January 21, 2011

STEPHEN KING SHOULD HAVE BEEN A MEDICAL WRITER

The number of people who earn their livelihoods as writers is staggering if one considers almost every enterprise needs them. There are pamphlet writers, tech writers, writers of instruction manuals, ad writers, medical writers and so on.  Medical writers seem to have a really interesting job. The mystery, drama and tension in that field is enough to make Stephen King drool.

One example of what I mean is the medical report that uncovered the Tuskegee experiment. In the 1930s African Americans were involuntarily infected with venereal diseases and used as guinea pigs to find cures. A similar experiment was recently uncovered that took place in the 1940s. This time Guatemalan prisoners and psychiatric inmates were the subjects. The greater shock is these studies were conducted under the auspices of the National Institute of Health, Public Health Services and the Pan American Health Organization.  

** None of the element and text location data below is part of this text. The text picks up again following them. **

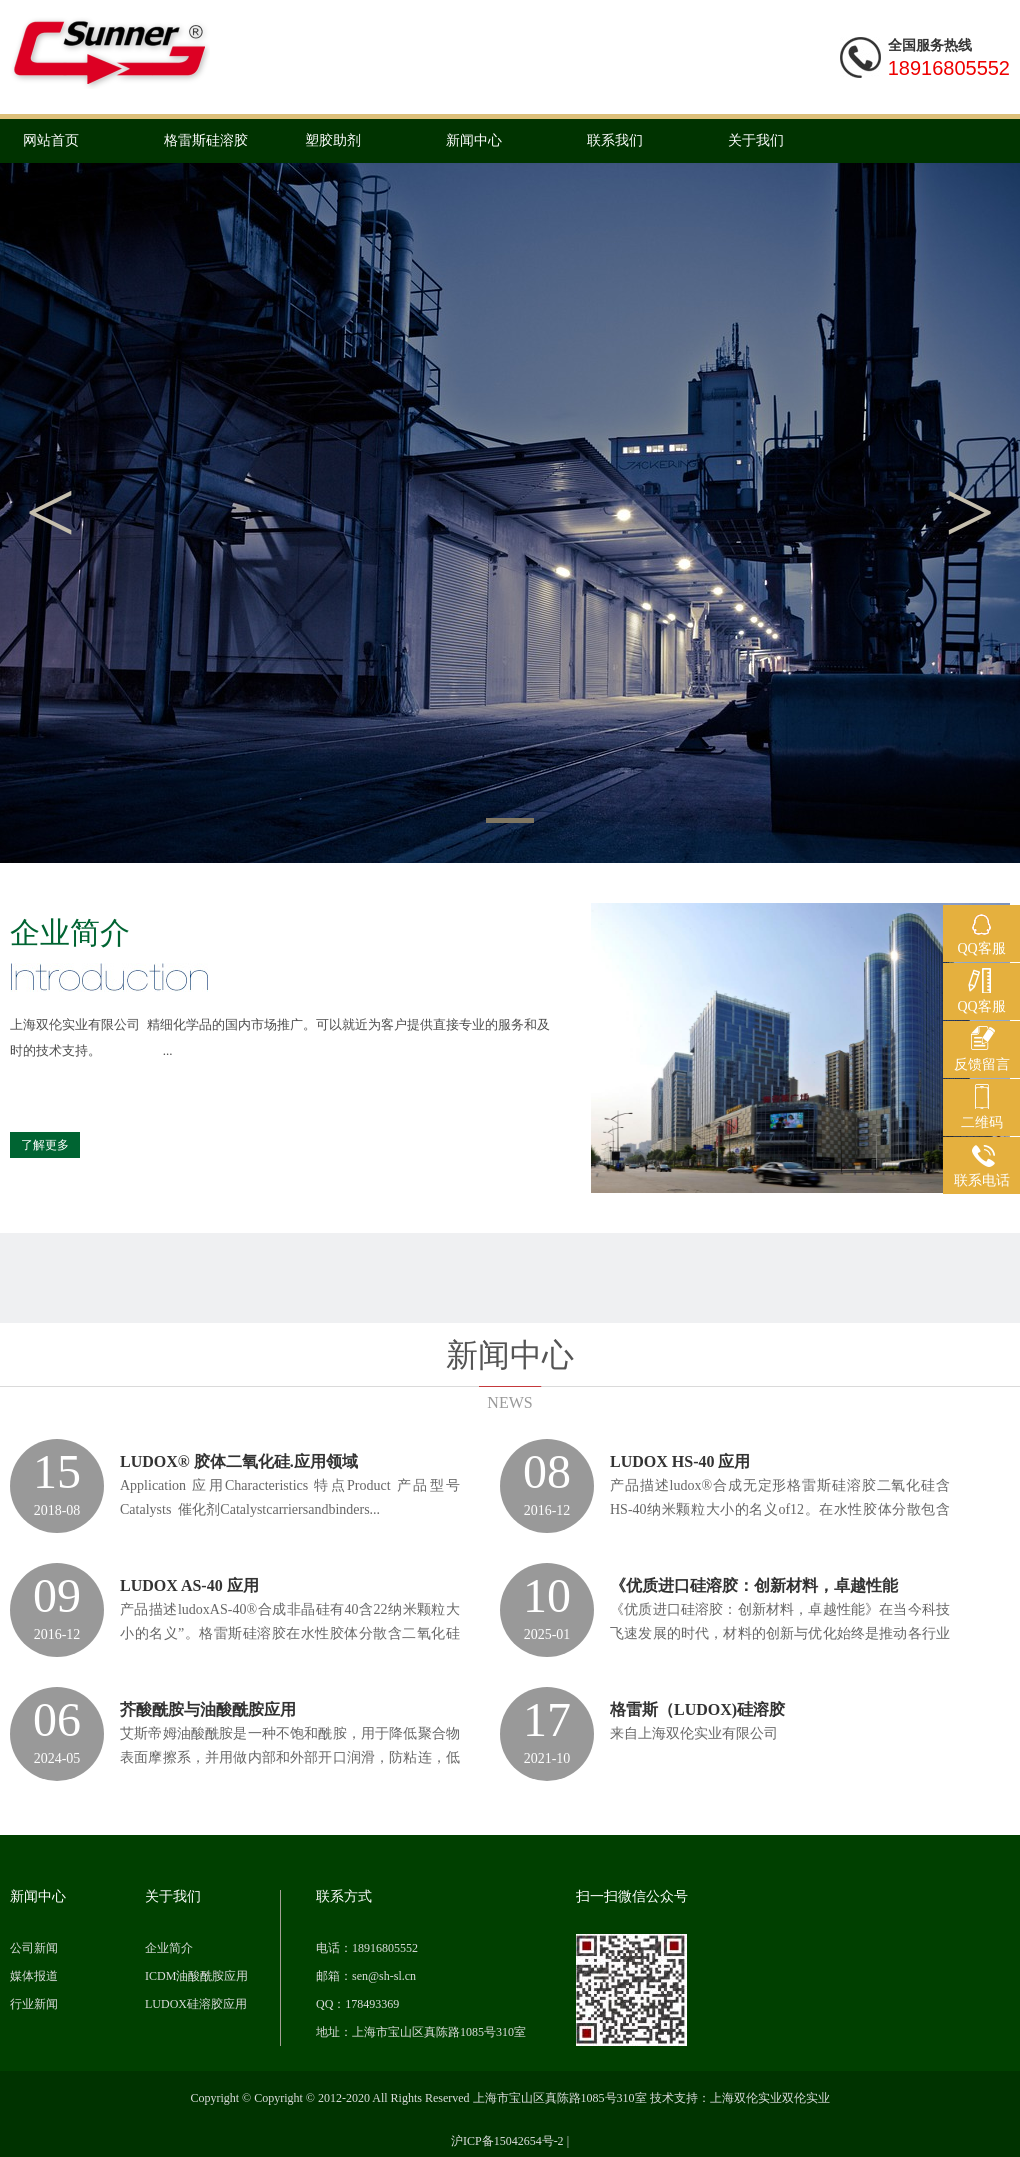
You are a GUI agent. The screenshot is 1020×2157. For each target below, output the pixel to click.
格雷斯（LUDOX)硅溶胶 (697, 1709)
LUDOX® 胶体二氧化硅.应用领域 (239, 1461)
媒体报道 (34, 1976)
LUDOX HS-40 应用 (680, 1461)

One hopes no more research of this kind will be performed, but medical writers don’t seem to be at a loss for startling information. The journal “Good Medicine(PCRM/Winter 2011) reveals that while we know nutrition has a bearing on health,  the number of medical schools teaching the subject to their  students has dropped dramatically. Enormous sums of money are being spent to teach future doctors how tear up the body to insert stents and do bypass surgery, but fewer of them are learning anything about prevention.    

If that fact isn’t frightful enough, elsewhere in this same journal one reads that in Britain the Department of Health has invited PepsiCo. Mars, McDonald’s and KFC to assist with writing government policy on obesity and diet-related diseases. Now surely that’s a horror story to make everyone’s hair stand on end.